> **Exercise instructions**:
Filter out all lines without the word "pixels" from the data below, please, and copy the rest.

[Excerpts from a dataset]
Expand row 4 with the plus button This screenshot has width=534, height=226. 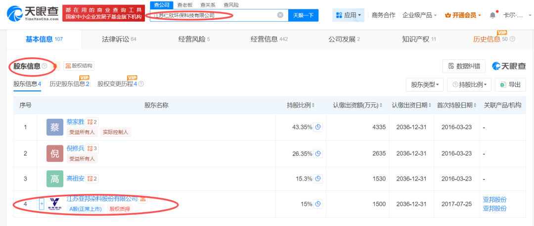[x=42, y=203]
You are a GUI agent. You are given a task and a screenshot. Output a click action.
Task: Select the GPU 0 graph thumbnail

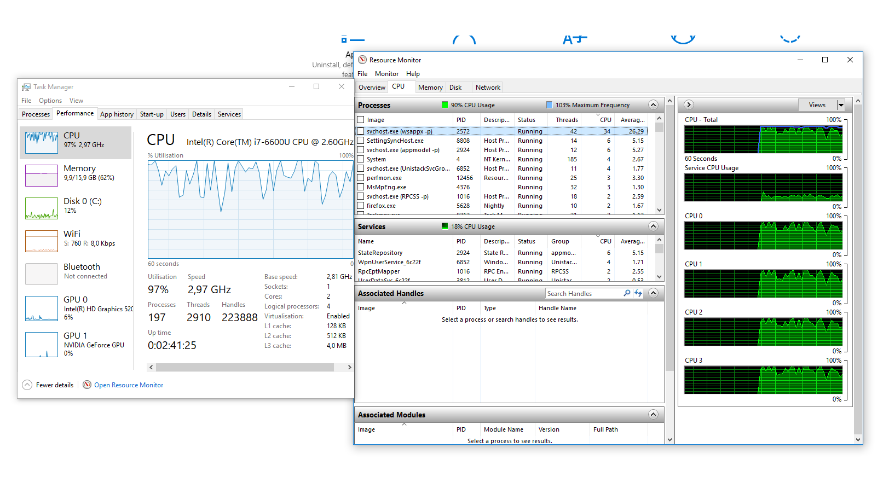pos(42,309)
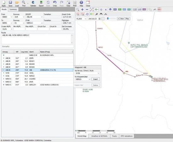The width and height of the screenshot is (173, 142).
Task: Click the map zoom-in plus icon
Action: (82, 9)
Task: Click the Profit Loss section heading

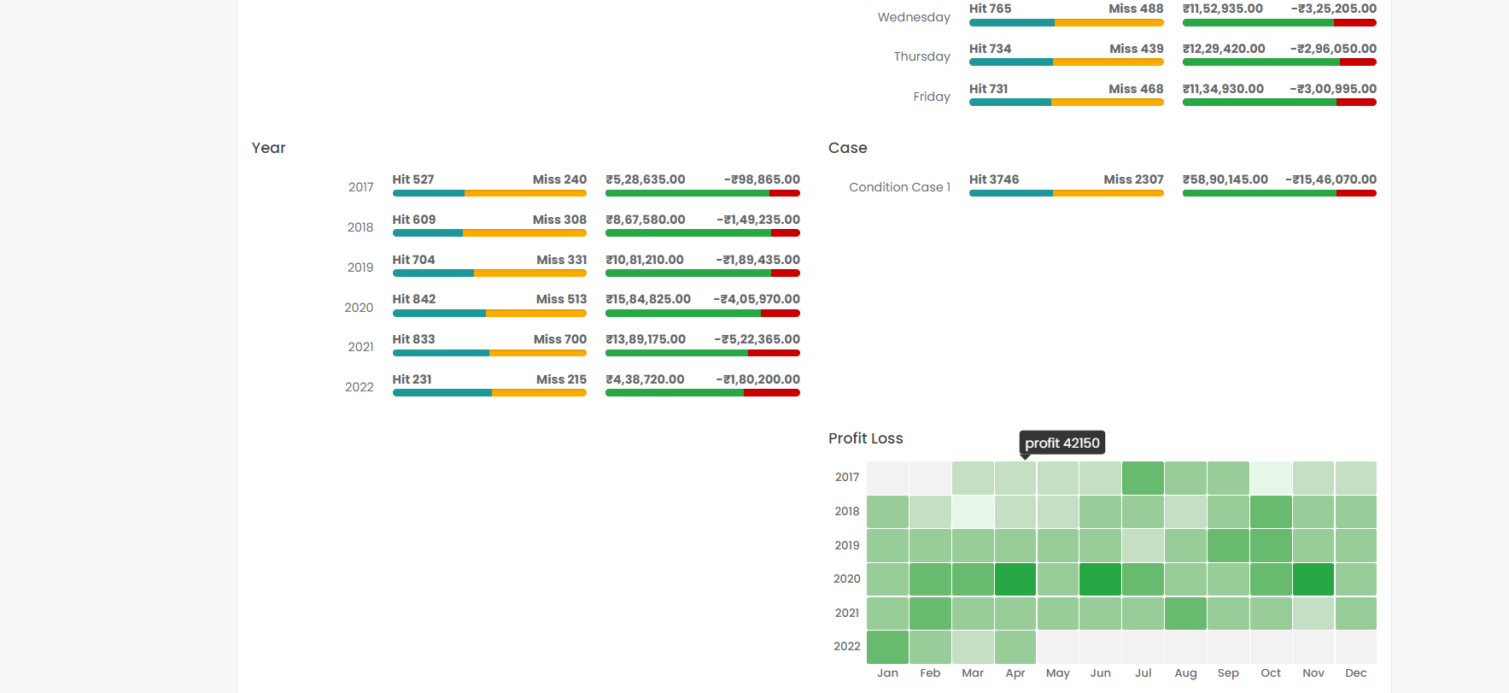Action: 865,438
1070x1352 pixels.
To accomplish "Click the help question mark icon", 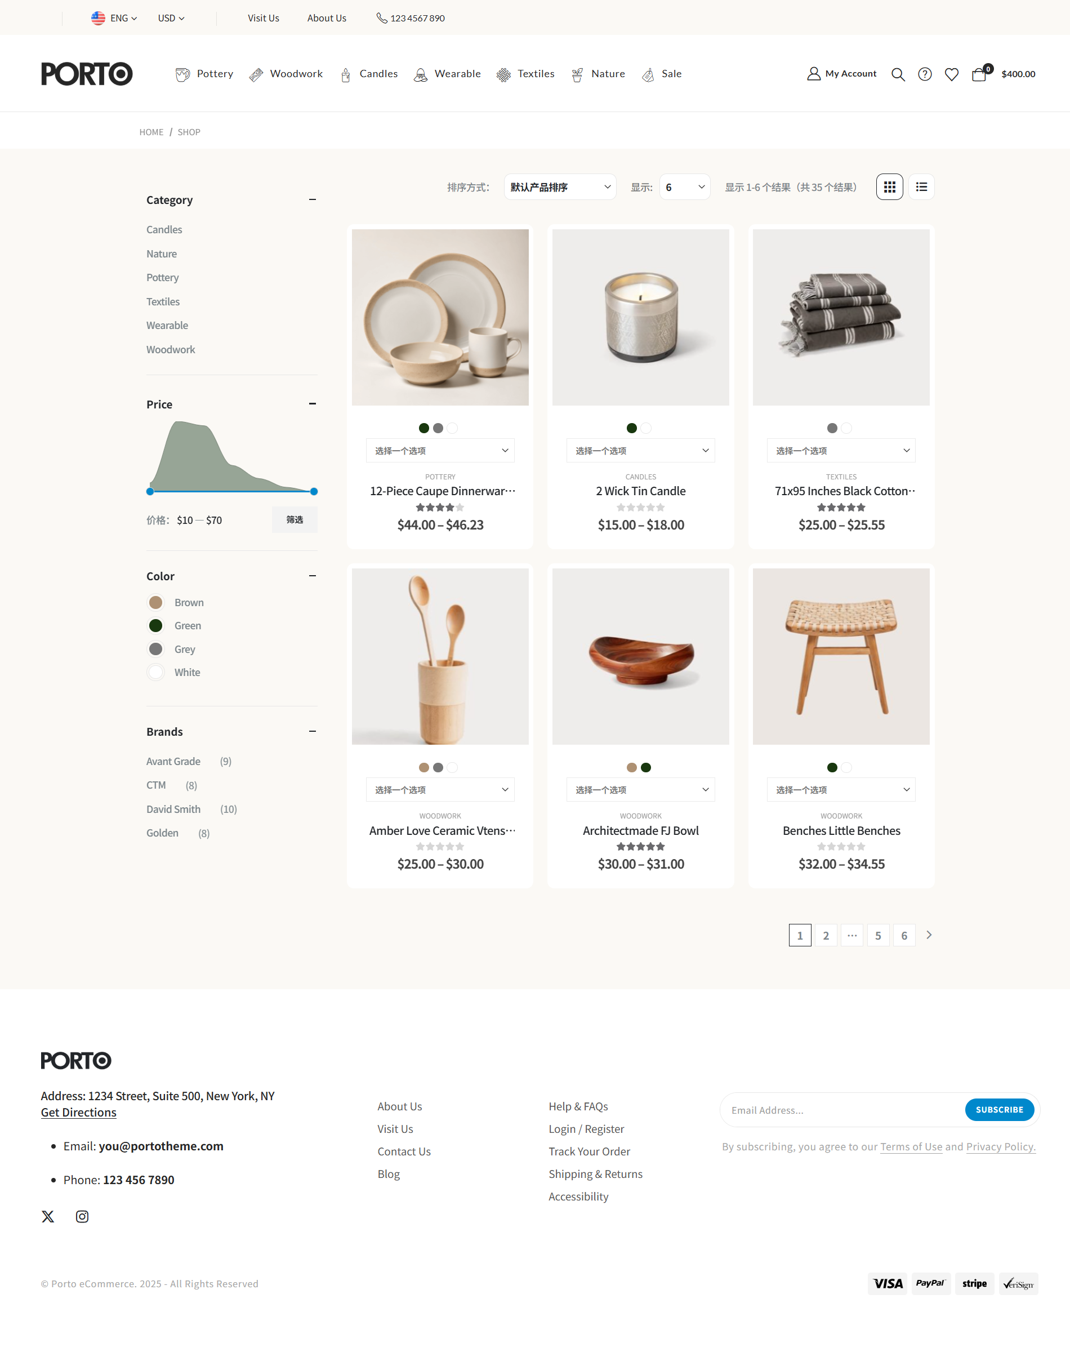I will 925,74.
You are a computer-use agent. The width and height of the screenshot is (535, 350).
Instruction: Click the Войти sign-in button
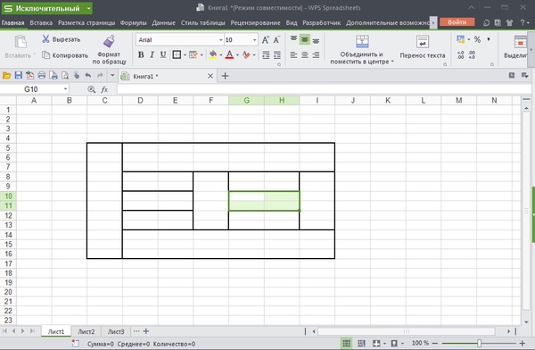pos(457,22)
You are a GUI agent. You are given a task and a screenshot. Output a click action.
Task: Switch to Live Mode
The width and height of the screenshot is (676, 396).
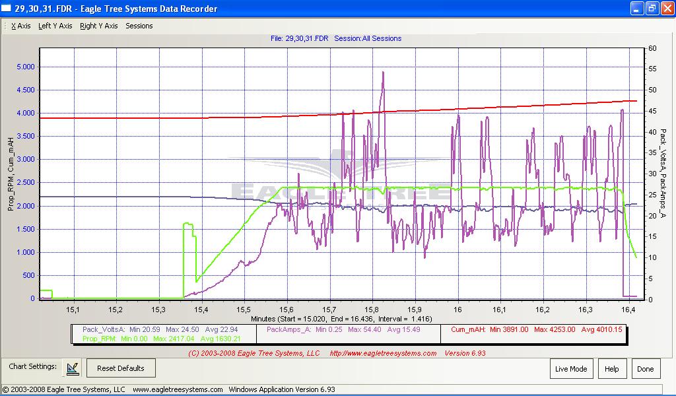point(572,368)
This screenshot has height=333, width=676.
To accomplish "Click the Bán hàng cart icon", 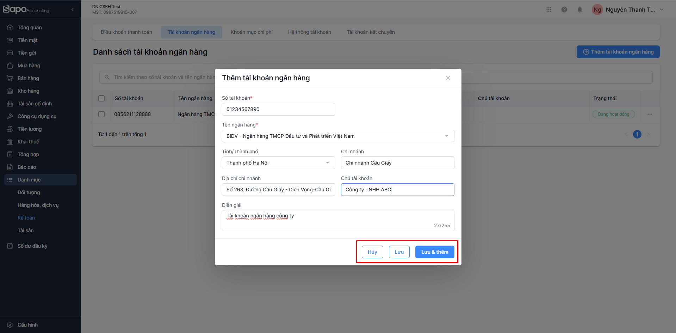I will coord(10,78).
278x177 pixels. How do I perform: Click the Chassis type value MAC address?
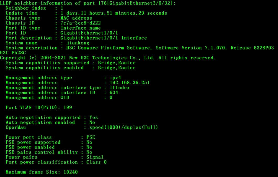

> **Result of this task**:
1070x1352 pixels.
278x177 pixels. How do I perform: Click the Chassis type value MAC address?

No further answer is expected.